Reprogramming your Brain with Confidence: Future Women Feature

Feature in Future Women. Article Written by Emily Brookes.

We kicked off our first Sydney Social Club event with social scientist, PG Neuroscientist and startup advisor Shelley Laslett. Shelley is the co-founder and CEO of Vitae Coach, a brain-based coaching startup combining neuroscience and technology to help clients become better, whether it is as a leader or as a business.

Shelley spoke to Future Women members about the neurological makeup of the brain, and most importantly, how you can train it to help you become more confident when presenting. From power poses and confidence cocktails (sans alcohol) to the power of your imagination, Shelley delivered a presentation that no one who attended will forget. And now you won’t either.

Here are the four key takeouts Shelley has shared with us from her presentation.

1. Your brain is influenced by threat more than reward

Your brain’s number one job is to keep you alive. But because your brain is focussed on survival, humans are more likely to identify risk than reward in situations. Practically, we’re more likely to see the speeding car while crossing the road, not just the ice cream cart on the other side of the road. While there is always an individual assessment and tradeoff between the two, we are primed to assess risk, minimise risk and maximise reward.

2. Physical threats and emotional threats (social threats) are the same to the brain

When we feel socially threatened (someone offends us, we are excluded from a group, we get negative feedback, we publicly make a mistake) it can feel the same to our brain as physical threat. Your brain uses the same threat and reward circuit for both. For complete context, heartbreak can be as painful to the brain as a minor car crash. So when people tell you your feelings don’t matter, that is simply untrue. Emotional pain is just as powerful as physical pain.

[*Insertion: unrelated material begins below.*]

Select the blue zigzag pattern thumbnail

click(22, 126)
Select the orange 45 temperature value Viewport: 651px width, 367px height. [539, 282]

3. Your brain doesn’t know the difference between doing and imagining

It’s essentially the same. For example, you can get scared in a scary movie, without being an actor or actress in that movie. When you imagine your presentation going well, your brain thinks that is actually happening and the reverse (negative imagining) is true also. This video covers how to use this fundamental neuroscience principle to your advantage.

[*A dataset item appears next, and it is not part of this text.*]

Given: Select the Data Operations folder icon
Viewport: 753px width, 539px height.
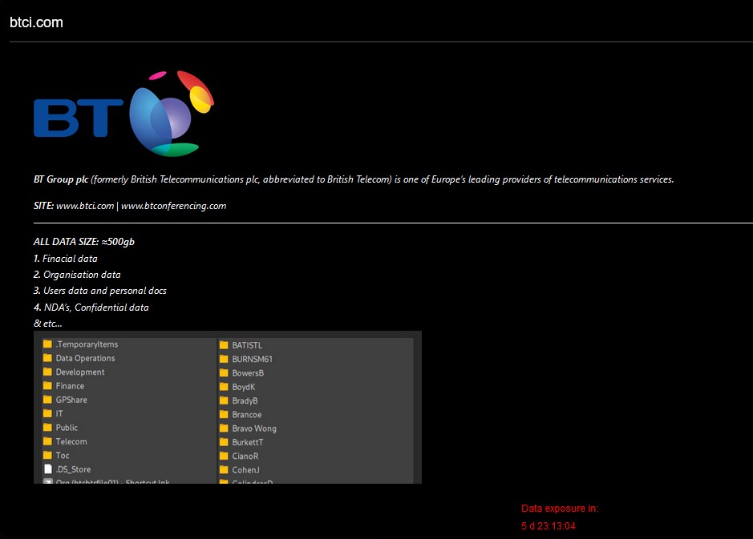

4. How to neurologically boost confidence

There has been a body of research done on confidence and how to create it. One of the most influential neurological and social studies in recent times has been led by notable Harvard Professor, Amy Cuddy. Her 2012 TED Talk, Your Body Language May Shape Who You Are based on her research at Columbia University (with colleagues Dana Carney and Andy Yap called An Ideal Hormone Profile for Leadership) has brought us new neurological and hormonal awareness of how to boost confidence.

Dr Cuddy, and her colleagues discovered that the ultimate hormonal confidence cocktail was healthy levels of Testosterone (Dominance Hormone) and relational low-levels of Cortisol (Stress Hormone). Not only were people with this hormonal profile more confident, they were also:

  • more gritty and persistent when faced with adversity or failure

  • better negotiators and influencers

  • more willing and accurate at taking calculated risks and;

  • able to stay calm and composed when under pressure

To help neurologically boost your confidence for a presentation, and indeed any conversation, negotiation or situation, follow these steps.

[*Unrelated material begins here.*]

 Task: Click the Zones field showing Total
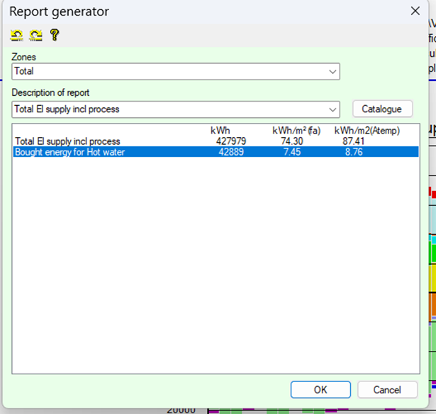click(169, 72)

When it comes to presenting, and neurologically creating confidence, you must start by controlling and monitoring how you think about the two. If you want to create the confidence for your presentation (and indeed any confidence) you desire externally, you must start by creating it internally — and that starts with telling yourself the story you want to hear. By regulating and curating the confidence you desire within your own mind and through your body. We cannot have external confidence, without internal self-confidence. Self-confidence starts with self-belief, “an internal state made up of what we think about ourselves.”

It is a very noisy, busy world out there, but within our minds — there is only one thinker —you. At any given moment you can choose what you tell yourself, what you believe about yourself and thereby what you create for yourself and others. That’s not just a nice idea, that’s neuroscience and that is exactly how your brain works.